I find that songs get stuck in my head when I know only a snippet of the song. Oddly, I find that learning all the lyrics tends to unstick it. It's like my brain is fiddling with it because it's incomplete.
posted by heatherlogan at 6:12 PM on August 29, 2018 [8 favorites]


Oh! I also have a very difficult time meditating, BUT around this same time I learned from some weird buy by month club notebook of tips for growing girls - how to style hair, how to apply makeup, how to socialize, how to act when you like someone, how to wash your face, etc - and in it there was a meditation mentioned that I learned didn't work for that for me, but DID work for getting me to sleep. So when the earworm issue was going on I would combine it with the music when falling asleep.

I have never found the exact instructions again, but it's basically count meditation, start at 100, slow your breathing, count back one by one, if any intrusive thought enters, including weird visualizations of the numbers (maybe that's a me problem), start at 100 again. Literally 2 nights ago I used this to get to sleep. If I actually follow the rules I have set, I can't count down past 74 or so before falling asleep even if I have to restart 15 or 20 times.

Apparently you're supposed to be able to count up to 100 and back down to 1 without getting distracted or falling asleep, but fuck that, I say.
posted by I'm Not Even Supposed To Be Here Today! at 6:12 PM on August 29, 2018 [6 favorites]


I was told that the cure for earworms is doing mental math. I take a number and then double it, and then again, and then again until I can't do it anymore. I have no idea about the underlying neurological processes involved, but it works for me.
posted by christinetheslp at 6:15 PM on August 29, 2018 [4 favorites]


Previously. Specifically, I came to recommend this approach.
posted by enfa at 6:15 PM on August 29, 2018 [1 favorite]


Yes! When counting back from 100 doesn't work I move on to mental math under the same principle - count back from 100 in sets of 3 or 7 or 13 or whatever.
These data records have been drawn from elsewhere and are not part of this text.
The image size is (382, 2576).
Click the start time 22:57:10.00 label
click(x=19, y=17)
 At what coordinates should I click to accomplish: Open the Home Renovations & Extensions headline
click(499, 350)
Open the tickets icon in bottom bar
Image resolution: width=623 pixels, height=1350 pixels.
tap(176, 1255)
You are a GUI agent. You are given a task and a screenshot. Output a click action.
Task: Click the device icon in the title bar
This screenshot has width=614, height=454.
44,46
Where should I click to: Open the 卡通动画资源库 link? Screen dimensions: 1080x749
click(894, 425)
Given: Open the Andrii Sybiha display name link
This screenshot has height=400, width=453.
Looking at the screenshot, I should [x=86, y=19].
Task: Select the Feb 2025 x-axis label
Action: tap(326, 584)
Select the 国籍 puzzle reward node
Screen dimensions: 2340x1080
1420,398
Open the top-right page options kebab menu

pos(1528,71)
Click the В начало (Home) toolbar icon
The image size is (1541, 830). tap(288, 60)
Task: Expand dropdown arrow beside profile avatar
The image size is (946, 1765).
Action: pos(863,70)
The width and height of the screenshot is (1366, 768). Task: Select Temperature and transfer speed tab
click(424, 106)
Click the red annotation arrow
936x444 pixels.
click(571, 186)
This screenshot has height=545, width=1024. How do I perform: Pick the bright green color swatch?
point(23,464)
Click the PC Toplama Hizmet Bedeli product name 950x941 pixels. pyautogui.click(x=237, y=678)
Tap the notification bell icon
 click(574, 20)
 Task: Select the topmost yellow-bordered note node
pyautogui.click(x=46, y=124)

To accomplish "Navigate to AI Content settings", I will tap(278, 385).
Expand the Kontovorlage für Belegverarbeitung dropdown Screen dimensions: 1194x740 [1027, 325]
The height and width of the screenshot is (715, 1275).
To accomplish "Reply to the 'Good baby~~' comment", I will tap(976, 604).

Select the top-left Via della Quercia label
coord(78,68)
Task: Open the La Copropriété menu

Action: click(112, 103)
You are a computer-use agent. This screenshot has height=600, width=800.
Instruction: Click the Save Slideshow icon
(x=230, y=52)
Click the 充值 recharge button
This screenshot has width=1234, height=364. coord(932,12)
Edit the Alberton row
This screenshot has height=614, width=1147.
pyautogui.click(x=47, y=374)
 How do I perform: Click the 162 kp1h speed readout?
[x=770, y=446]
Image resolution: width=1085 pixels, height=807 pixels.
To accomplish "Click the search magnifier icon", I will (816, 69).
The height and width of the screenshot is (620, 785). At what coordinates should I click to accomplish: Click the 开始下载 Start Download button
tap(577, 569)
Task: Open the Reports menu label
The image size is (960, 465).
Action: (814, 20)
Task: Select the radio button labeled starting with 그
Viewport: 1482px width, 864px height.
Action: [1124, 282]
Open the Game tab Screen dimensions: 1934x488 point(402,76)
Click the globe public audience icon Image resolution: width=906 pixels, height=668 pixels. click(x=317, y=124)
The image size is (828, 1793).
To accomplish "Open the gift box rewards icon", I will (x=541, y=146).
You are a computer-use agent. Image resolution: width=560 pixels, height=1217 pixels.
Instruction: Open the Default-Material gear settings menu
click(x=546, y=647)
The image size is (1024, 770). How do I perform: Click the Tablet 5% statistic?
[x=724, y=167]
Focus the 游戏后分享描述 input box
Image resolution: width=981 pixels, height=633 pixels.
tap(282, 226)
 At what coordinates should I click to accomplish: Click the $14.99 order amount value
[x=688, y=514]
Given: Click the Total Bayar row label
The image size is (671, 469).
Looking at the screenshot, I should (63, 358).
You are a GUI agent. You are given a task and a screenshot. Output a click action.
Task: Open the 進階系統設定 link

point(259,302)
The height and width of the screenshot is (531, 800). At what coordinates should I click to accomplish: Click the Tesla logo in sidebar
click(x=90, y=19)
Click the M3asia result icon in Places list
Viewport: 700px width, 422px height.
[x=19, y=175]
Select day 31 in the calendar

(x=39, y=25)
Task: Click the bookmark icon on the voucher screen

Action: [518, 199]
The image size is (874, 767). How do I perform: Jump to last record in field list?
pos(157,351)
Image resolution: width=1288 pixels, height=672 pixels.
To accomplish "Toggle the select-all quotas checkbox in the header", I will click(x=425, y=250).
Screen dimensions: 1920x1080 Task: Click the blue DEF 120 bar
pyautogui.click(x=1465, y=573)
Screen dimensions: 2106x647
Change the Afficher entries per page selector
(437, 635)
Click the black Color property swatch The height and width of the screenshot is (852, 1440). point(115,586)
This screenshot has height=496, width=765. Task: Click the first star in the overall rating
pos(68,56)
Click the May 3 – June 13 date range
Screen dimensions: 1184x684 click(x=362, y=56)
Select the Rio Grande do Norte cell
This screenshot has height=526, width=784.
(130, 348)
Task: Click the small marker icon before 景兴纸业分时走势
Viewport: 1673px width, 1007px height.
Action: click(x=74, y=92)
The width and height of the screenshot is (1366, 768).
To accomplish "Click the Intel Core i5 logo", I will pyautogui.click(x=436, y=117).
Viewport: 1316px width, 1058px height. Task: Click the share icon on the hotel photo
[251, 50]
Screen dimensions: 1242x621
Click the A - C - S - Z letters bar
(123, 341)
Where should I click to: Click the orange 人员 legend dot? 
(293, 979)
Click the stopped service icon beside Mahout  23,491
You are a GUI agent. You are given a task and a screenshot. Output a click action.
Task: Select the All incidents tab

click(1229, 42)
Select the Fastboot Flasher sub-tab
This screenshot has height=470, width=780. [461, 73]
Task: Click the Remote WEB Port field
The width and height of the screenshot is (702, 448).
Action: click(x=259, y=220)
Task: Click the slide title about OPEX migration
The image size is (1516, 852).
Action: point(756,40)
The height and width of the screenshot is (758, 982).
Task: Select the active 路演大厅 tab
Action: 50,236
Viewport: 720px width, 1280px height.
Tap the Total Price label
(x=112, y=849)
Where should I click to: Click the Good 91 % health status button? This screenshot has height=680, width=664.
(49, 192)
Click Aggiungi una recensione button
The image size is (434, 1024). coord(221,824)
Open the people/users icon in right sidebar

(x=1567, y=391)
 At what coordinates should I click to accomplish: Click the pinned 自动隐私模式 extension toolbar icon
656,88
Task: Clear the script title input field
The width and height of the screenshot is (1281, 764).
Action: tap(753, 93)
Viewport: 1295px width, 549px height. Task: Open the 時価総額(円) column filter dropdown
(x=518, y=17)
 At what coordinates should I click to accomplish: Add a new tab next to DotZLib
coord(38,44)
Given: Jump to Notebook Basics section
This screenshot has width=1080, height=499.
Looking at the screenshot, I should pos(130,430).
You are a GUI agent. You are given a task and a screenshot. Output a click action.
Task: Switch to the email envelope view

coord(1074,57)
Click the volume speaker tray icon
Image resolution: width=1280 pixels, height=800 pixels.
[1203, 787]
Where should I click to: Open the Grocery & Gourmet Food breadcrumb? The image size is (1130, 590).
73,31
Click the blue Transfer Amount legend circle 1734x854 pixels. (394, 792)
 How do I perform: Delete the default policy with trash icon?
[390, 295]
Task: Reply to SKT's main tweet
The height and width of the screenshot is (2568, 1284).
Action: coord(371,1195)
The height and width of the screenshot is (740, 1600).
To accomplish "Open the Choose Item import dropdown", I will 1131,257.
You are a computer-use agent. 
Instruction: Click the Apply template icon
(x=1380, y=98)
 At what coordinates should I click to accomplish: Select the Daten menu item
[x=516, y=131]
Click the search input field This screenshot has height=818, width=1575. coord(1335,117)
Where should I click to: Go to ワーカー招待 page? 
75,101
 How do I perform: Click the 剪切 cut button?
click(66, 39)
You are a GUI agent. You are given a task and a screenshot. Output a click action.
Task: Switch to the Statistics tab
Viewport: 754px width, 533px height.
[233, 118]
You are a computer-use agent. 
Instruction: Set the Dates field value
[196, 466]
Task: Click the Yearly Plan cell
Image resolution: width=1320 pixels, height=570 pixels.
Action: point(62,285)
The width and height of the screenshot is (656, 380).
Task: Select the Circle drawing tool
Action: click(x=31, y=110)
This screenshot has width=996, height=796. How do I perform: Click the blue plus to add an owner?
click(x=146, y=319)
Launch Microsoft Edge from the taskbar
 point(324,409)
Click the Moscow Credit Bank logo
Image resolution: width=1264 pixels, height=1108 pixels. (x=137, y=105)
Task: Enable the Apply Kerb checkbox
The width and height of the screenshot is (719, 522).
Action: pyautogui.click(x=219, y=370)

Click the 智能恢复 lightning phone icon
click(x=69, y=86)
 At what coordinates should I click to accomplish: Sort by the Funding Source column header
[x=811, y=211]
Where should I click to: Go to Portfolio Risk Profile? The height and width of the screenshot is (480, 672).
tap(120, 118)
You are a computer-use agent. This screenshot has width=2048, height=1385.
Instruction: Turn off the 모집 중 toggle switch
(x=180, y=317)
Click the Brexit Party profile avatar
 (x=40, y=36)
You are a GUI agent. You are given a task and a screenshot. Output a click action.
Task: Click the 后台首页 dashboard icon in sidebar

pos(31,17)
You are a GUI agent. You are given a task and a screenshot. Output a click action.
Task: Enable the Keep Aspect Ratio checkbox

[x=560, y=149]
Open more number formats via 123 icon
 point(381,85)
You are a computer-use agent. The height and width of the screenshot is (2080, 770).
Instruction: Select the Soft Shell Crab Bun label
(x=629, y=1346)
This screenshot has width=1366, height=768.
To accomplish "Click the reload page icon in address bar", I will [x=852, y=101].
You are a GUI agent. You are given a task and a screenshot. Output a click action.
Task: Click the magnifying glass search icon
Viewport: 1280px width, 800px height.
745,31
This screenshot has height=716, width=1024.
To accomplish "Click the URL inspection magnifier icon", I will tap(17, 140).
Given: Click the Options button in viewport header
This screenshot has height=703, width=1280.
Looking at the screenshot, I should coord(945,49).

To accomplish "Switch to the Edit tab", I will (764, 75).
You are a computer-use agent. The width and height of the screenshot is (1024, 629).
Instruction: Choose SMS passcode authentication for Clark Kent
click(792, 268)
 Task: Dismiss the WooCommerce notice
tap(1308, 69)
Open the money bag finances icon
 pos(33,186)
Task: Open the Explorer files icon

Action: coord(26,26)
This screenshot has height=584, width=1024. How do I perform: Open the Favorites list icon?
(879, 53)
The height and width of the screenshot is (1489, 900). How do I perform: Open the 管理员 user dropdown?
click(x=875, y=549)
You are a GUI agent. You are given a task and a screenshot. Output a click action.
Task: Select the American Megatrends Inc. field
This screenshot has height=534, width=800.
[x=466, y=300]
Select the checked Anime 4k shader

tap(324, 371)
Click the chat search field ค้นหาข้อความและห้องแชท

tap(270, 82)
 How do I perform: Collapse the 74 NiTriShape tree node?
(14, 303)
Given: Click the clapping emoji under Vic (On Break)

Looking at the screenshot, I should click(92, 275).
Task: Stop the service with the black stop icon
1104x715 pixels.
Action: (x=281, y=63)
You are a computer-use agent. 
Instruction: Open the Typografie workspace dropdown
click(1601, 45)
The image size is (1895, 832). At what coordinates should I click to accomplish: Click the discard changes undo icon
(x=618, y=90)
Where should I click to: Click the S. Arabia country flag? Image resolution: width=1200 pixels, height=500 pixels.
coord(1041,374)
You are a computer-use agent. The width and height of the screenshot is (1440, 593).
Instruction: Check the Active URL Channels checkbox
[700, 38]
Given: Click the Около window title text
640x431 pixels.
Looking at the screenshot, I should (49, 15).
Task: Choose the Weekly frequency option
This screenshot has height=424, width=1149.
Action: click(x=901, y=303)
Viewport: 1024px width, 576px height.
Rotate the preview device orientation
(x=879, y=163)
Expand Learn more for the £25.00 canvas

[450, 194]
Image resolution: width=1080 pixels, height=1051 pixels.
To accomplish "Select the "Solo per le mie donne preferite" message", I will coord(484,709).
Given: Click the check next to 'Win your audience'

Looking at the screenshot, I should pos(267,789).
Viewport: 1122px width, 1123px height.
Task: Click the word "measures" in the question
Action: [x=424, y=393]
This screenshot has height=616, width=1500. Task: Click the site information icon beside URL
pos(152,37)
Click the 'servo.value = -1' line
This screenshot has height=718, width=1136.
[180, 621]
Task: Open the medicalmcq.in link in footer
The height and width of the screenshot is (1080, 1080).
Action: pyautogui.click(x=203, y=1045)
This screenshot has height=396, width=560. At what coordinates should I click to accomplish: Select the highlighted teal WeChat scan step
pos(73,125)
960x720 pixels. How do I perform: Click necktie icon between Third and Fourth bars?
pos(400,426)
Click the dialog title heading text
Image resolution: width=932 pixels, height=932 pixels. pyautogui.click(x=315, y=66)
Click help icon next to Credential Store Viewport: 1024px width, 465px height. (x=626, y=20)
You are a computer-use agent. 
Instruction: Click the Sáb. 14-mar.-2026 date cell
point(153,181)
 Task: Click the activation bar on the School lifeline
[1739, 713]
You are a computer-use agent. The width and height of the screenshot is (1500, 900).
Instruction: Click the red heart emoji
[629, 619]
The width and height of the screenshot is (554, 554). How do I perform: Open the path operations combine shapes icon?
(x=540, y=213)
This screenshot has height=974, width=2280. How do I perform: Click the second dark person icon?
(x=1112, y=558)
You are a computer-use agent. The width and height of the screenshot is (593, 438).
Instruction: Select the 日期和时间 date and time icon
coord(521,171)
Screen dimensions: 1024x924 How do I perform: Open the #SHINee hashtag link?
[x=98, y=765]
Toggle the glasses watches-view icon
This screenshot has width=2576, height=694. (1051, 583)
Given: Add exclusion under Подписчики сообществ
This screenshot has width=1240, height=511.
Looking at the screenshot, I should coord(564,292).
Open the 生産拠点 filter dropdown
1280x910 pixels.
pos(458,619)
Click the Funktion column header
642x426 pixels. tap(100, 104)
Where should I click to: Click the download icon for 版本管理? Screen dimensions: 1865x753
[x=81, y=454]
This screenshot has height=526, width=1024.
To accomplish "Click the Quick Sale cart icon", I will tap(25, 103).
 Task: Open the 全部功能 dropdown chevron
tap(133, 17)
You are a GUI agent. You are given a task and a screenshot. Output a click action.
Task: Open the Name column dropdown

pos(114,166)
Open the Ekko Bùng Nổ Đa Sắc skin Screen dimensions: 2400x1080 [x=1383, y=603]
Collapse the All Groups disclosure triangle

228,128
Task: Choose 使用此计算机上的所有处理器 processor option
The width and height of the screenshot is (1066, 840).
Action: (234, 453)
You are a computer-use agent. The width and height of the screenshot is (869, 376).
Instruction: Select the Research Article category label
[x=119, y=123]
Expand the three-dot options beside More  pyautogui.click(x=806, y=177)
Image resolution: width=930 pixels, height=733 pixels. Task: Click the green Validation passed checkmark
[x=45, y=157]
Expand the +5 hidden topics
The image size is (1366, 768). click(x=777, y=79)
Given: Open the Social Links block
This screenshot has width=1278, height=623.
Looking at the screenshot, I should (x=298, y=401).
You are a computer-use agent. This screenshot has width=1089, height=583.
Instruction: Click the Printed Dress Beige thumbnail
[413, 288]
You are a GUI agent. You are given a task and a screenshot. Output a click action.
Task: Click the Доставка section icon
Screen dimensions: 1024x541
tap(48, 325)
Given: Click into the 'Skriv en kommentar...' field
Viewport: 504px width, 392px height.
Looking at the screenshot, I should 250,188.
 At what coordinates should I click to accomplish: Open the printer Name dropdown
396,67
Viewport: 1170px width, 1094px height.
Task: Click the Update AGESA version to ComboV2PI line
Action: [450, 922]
Also listening to the "opposite music" while doing puzzle games. I had wondered if this is related to the study that playing things like Tetris after traumatic events have helped soldiers not develop as severe PTSD.
posted by I'm Not Even Supposed To Be Here Today! at 6:19 PM on August 29, 2018


I was a little younger when I stopped casually listening to songs with lyrics pretty much altogether. Instead, I picked songs that I wanted to learn, got those stuck in my head until I had them down, then moved on to the next one. This was very useful for orchestra and choir, as I would learn all the parts. You can also set to music any other information you'd like to learn, such as lines of a play, or vocabulary lists. Basically, you don't fight it, but you do direct it. I still get caught out by earworms that pop up in movies/store music/other people's devices, but I can get them out of my head quickly by redirecting to my working worm.

This substitution method has helped me with other types of intrusive thoughts, such as images from traumatic events.
posted by notquitemaryann at 6:29 PM on August 29, 2018 [4 favorites]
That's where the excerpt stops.